- The Washington Times - Tuesday, July 14, 2009

ANALYSIS/OPINION:

There’s no question that current government policies for taxes, spending and regulation are causing the United States to lose competitiveness in the global race for capital, prosperity and growth.

Of course, China has been moving in the direction of free-market capitalism for years. To some extent, this shows the positive benefits of America’s free-trade policies and its open-mindedness in helping nurture not only China’s growth, but also middle-class prosperity worldwide.

But what’s particularly galling about Obamanomics is that we may well be losing our competitive edge with Europe. While Europe is ever so slightly moving toward the policies of Ronald Reagan and Margaret Thatcher, the United States is shifting toward an overtaxed and overregulated model that smacks of Francois Mitterrand. That’s something no one should want to tolerate.

Heavy government controls at home, along with an income-leveling social policy couched in economic-recovery terms, is no way to run a railroad. At the simple stroke of a computer key, world investment flows to its most hospitable destination. That includes a reliable currency. However, in President George W. Bush’s last year and President Obama’s first, the United States has become a less hospitable destination for global capital. That should worry everybody.

But let’s first look to the China story.

We know China is already our principal banker, to the tune of nearly $1 trillion. As Mr. Obama’s record spending and borrowing continues — he’ll be the greatest bond salesman in American history — our financial reliance on China grows daily. But that’s not all.

Fortune magazine recently reported that the number of U.S. companies in the world’s top 500 fell to the lowest level ever, while more Chinese firms than ever made the list. Thirty-seven Chinese companies rank in the top 500, including nine new entries. Meanwhile, the number of U.S. firms has fallen to 140, the lowest total since Fortune began the list in 1995. This is not good.

China also surpassed the United States as the world’s biggest automaker in the first half of this year, with June sales soaring 36.5 percent from a year earlier. The Chinese registered 6.1 million car sales for the first half of the year. That way outpaced American sales, which were just 4.8 million.

Also, China has no capital-gains tax. It only has a 15 percent to 20 percent corporate tax. The United States, on the other hand, is raising its cap-gains tax rate to 20 percent. It’s also increasing its top personal tax rates.

In fact, the scheduled income-tax increase along with a much-discussed 4 percent health care surtax will balloon the top U.S. tax rate all the way to 51 percent. And there’s more. To finance so-called health care reform, congressional Democrats are talking about raising the tax rate on capital gains and dividends by another 1.5 percent while installing a value-added tax (VAT) that would begin at 1.5 percent.
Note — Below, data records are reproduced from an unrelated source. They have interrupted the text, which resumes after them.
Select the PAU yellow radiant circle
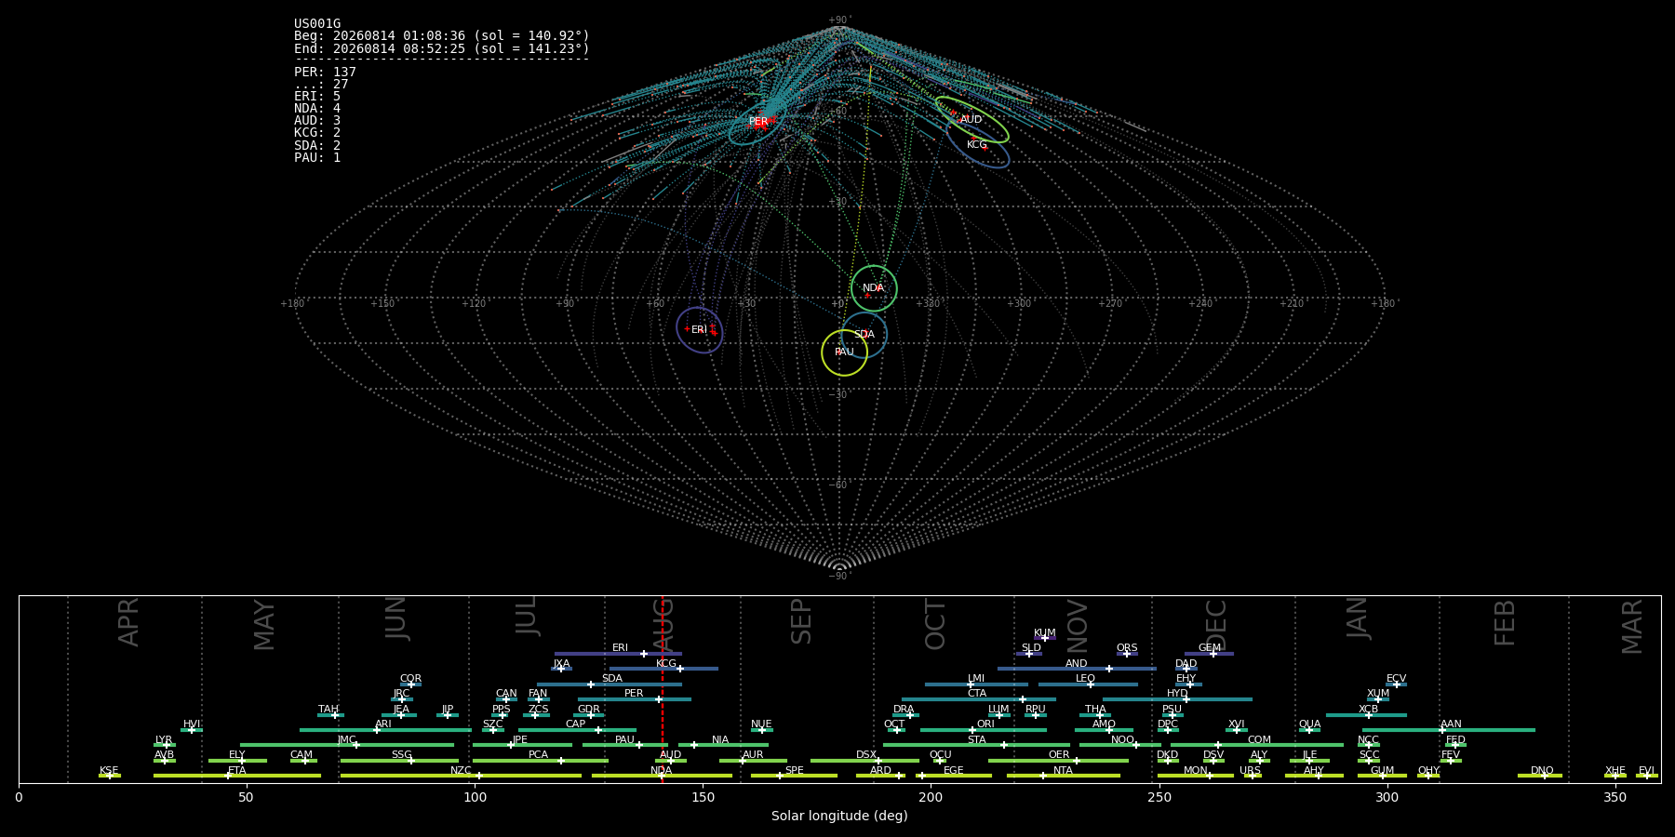The image size is (1675, 837). (845, 352)
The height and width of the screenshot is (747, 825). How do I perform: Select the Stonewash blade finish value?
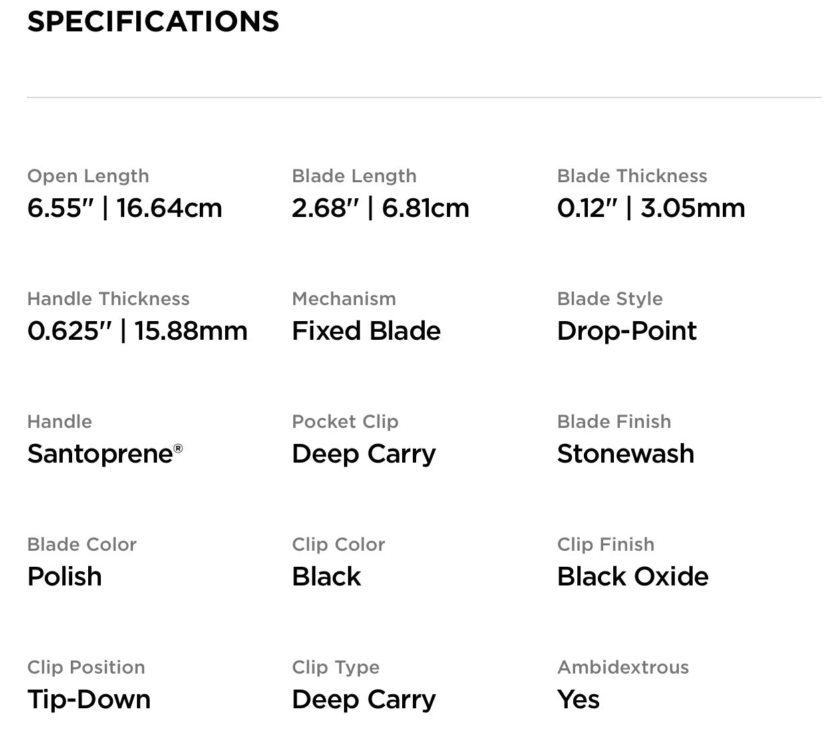tap(625, 454)
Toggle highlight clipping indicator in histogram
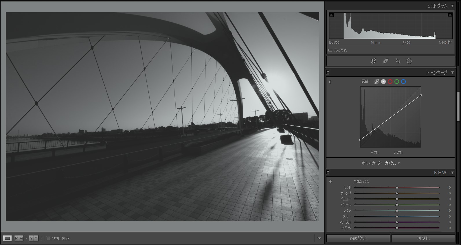This screenshot has height=245, width=461. (450, 15)
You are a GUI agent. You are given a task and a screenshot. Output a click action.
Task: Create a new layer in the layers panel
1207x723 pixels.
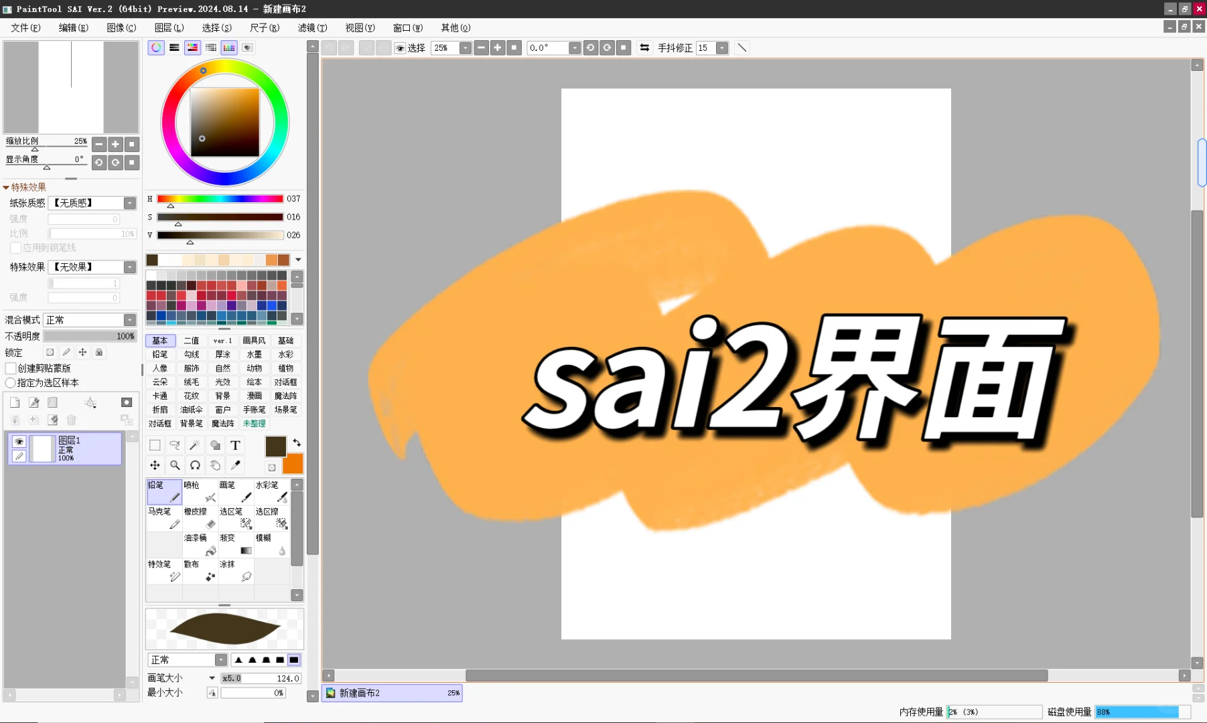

So top tax rates in the United States may edge into the mid-50 percent range. Compare that to the Organization for Economic Cooperation and Development average of just 42 percent. And when those tax increases kick in, the top U.S. tax rate will rank above that of France, Germany and Italy. That can’t be good.

Incidentally, our 40 percent corporate tax rate is already almost 15 percentage points higher than the corporate rates in most of Europe.

Washington’s enormous expansion of the state-, local- and federal-government spending share of gross domestic product to more than 40 percent — including Bailout Nation, the Troubled Asset Relief Program and takeovers in numerous industries — is eerily reminiscent of Old Europe’s old policies.

It’s ironic that Europe seems to be moving toward a Reagan-type, lower-tax-and-spend-and-regulate approach while the United States is regressing to the failed socialist model of Old Europe. This makes no sense.

Higher tax rates undermine the incentive model of growth. At the margin, investment risk and work effort become less rewarding. On top of this, Mr. Obama’s regulatory moves toward greater government control of the economy will further drown animal spirits in a sea of red tape born of bureaucratic officialdom.

Think about this in terms of the threat to nationalize heath care, which is more than 15 percent of the economy. Also, Washington’s cap-and-trade proposals will essentially nationalize the entire energy sector — another 15 percent of the economy — sending long tentacles into every nook of the economy that’s impacted by energy, which is virtually everything.

All this comes on top of the U.S. government’s takeover of auto companies, banks, the American International Group Inc., Fannie Mae and Freddie Mac. Instead of Schumpeterian gales of creative destruction, we’re on the road to economic demoralization.

Here’s the clincher: Year-to-date, Dow Jones stocks are off 8 percent, while China’s stocks are up 71 percent. The world index is up 4 percent. Emerging markets are up 25 percent. They’re all beating us. None of this is good.

We’re going the wrong way. That’s why stock markets are not voting for the United States anymore.

Lawrence Kudlow is host of CNBC’s “Kudlow & Company” and is a nationally syndicated columnist.